■ What you need to do: Copy each of the following items word for word, keeping every line as it stands.

■ Provided records:
= = = = =
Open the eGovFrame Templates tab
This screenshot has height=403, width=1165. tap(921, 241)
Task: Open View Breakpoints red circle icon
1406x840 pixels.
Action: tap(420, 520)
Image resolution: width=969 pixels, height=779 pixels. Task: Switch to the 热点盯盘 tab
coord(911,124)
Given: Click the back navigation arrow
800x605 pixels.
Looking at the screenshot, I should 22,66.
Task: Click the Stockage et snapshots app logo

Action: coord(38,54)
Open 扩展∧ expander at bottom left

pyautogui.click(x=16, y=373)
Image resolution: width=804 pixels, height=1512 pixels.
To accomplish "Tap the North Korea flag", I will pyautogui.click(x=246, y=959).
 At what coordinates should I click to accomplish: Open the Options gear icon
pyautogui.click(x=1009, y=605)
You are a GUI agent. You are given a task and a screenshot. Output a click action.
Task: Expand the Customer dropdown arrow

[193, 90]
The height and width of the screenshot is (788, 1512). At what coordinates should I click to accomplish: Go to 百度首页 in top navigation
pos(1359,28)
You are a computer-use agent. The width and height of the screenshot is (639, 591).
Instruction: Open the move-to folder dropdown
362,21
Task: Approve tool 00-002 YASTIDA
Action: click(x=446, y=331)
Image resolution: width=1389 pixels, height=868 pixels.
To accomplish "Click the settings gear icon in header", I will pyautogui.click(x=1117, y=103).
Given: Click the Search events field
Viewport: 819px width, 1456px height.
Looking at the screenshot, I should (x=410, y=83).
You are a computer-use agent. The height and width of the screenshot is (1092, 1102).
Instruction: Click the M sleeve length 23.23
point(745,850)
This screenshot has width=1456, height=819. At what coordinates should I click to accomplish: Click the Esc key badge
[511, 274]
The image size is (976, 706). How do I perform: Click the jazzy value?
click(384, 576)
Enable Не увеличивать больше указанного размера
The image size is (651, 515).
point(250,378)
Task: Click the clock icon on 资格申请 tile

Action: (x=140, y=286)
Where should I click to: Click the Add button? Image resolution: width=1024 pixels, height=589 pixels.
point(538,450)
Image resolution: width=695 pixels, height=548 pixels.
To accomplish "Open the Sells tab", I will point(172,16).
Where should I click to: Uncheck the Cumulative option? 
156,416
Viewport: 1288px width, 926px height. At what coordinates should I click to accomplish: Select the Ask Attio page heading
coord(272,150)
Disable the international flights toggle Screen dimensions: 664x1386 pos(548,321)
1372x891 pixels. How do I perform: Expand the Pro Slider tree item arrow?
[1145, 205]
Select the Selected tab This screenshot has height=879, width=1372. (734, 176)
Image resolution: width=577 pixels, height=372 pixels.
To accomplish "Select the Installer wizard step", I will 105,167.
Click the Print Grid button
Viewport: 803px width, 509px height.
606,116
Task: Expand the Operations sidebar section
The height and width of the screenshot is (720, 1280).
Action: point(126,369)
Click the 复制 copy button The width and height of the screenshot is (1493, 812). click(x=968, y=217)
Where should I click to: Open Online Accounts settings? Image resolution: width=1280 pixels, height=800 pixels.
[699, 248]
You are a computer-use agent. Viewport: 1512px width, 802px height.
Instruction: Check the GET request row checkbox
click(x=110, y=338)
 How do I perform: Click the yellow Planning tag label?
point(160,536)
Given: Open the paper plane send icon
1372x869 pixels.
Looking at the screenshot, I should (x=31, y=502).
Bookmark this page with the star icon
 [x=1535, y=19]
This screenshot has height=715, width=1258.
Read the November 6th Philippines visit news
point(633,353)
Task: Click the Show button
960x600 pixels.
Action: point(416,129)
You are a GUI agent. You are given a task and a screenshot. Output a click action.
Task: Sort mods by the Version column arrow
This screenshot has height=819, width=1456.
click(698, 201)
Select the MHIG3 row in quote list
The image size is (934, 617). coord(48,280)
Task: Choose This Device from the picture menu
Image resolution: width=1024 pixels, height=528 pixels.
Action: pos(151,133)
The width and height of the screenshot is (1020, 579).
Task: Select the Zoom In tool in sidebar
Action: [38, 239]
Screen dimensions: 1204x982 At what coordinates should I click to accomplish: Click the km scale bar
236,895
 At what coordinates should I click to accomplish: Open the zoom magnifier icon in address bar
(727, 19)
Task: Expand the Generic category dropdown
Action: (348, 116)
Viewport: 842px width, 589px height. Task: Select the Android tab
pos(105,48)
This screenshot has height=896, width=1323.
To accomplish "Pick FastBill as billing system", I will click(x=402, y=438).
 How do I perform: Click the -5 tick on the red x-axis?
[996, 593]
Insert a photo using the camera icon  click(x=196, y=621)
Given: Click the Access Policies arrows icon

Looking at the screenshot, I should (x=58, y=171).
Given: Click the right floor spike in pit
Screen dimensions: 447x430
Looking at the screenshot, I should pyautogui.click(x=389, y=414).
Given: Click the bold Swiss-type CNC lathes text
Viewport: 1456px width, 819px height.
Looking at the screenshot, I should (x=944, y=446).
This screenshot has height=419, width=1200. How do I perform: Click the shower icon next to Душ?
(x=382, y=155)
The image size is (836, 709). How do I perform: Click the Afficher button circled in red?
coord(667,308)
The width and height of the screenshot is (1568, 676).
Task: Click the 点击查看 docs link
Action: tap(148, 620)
= = = = =
■ Full response:
Open the eGovFrame Templates tab
This screenshot has height=403, width=1165. tap(921, 241)
Task: Open View Breakpoints red circle icon
1406x840 pixels.
Action: tap(420, 520)
Image resolution: width=969 pixels, height=779 pixels. Task: Switch to the 热点盯盘 tab
coord(911,124)
Given: Click the back navigation arrow
800x605 pixels.
Looking at the screenshot, I should 22,66.
Task: Click the Stockage et snapshots app logo

Action: coord(38,54)
Open 扩展∧ expander at bottom left

pyautogui.click(x=16, y=373)
Image resolution: width=804 pixels, height=1512 pixels.
To accomplish "Tap the North Korea flag", I will pyautogui.click(x=246, y=959).
 At what coordinates should I click to accomplish: Open the Options gear icon
pyautogui.click(x=1009, y=605)
You are a GUI agent. You are given a task and a screenshot. Output a click action.
Task: Expand the Customer dropdown arrow

[193, 90]
The height and width of the screenshot is (788, 1512). At what coordinates should I click to accomplish: Go to 百度首页 in top navigation
pos(1359,28)
You are a computer-use agent. The width and height of the screenshot is (639, 591).
Instruction: Open the move-to folder dropdown
362,21
Task: Approve tool 00-002 YASTIDA
Action: click(x=446, y=331)
Image resolution: width=1389 pixels, height=868 pixels.
To accomplish "Click the settings gear icon in header", I will pyautogui.click(x=1117, y=103).
Given: Click the Search events field
Viewport: 819px width, 1456px height.
Looking at the screenshot, I should (x=410, y=83).
You are a computer-use agent. The height and width of the screenshot is (1092, 1102).
Instruction: Click the M sleeve length 23.23
point(745,850)
This screenshot has width=1456, height=819. At what coordinates should I click to accomplish: Click the Esc key badge
[511, 274]
The image size is (976, 706). How do I perform: Click the jazzy value?
click(384, 576)
Enable Не увеличивать больше указанного размера
The image size is (651, 515).
point(250,378)
Task: Click the clock icon on 资格申请 tile

Action: (x=140, y=286)
Where should I click to: Click the Add button? Image resolution: width=1024 pixels, height=589 pixels.
point(538,450)
Image resolution: width=695 pixels, height=548 pixels.
To accomplish "Open the Sells tab", I will point(172,16).
Where should I click to: Uncheck the Cumulative option? 
156,416
Viewport: 1288px width, 926px height. At what coordinates should I click to accomplish: Select the Ask Attio page heading
coord(272,150)
Disable the international flights toggle Screen dimensions: 664x1386 pos(548,321)
1372x891 pixels. How do I perform: Expand the Pro Slider tree item arrow?
[1145, 205]
Select the Selected tab This screenshot has height=879, width=1372. (734, 176)
Image resolution: width=577 pixels, height=372 pixels.
To accomplish "Select the Installer wizard step", I will 105,167.
Click the Print Grid button
Viewport: 803px width, 509px height.
606,116
Task: Expand the Operations sidebar section
The height and width of the screenshot is (720, 1280).
Action: point(126,369)
Click the 复制 copy button The width and height of the screenshot is (1493, 812). click(x=968, y=217)
Where should I click to: Open Online Accounts settings? Image resolution: width=1280 pixels, height=800 pixels.
[699, 248]
You are a computer-use agent. Viewport: 1512px width, 802px height.
Instruction: Check the GET request row checkbox
click(x=110, y=338)
 How do I perform: Click the yellow Planning tag label?
point(160,536)
Given: Open the paper plane send icon
1372x869 pixels.
Looking at the screenshot, I should (x=31, y=502).
Bookmark this page with the star icon
 [x=1535, y=19]
This screenshot has height=715, width=1258.
Read the November 6th Philippines visit news
point(633,353)
Task: Click the Show button
960x600 pixels.
Action: point(416,129)
You are a GUI agent. You are given a task and a screenshot. Output a click action.
Task: Sort mods by the Version column arrow
This screenshot has height=819, width=1456.
click(698, 201)
Select the MHIG3 row in quote list
The image size is (934, 617). coord(48,280)
Task: Choose This Device from the picture menu
Image resolution: width=1024 pixels, height=528 pixels.
Action: pos(151,133)
The width and height of the screenshot is (1020, 579).
Task: Select the Zoom In tool in sidebar
Action: [38, 239]
Screen dimensions: 1204x982 At what coordinates should I click to accomplish: Click the km scale bar
236,895
 At what coordinates should I click to accomplish: Open the zoom magnifier icon in address bar
(727, 19)
Task: Expand the Generic category dropdown
Action: (348, 116)
Viewport: 842px width, 589px height. Task: Select the Android tab
pos(105,48)
This screenshot has height=896, width=1323.
To accomplish "Pick FastBill as billing system", I will click(x=402, y=438).
 How do I perform: Click the -5 tick on the red x-axis?
[996, 593]
Insert a photo using the camera icon  click(x=196, y=621)
Given: Click the Access Policies arrows icon

Looking at the screenshot, I should (x=58, y=171).
Given: Click the right floor spike in pit
Screen dimensions: 447x430
Looking at the screenshot, I should pyautogui.click(x=389, y=414).
Given: Click the bold Swiss-type CNC lathes text
Viewport: 1456px width, 819px height.
Looking at the screenshot, I should (x=944, y=446).
This screenshot has height=419, width=1200. How do I perform: Click the shower icon next to Душ?
(x=382, y=155)
The image size is (836, 709). How do I perform: Click the Afficher button circled in red?
coord(667,308)
The width and height of the screenshot is (1568, 676).
Task: Click the 点击查看 docs link
Action: tap(148, 620)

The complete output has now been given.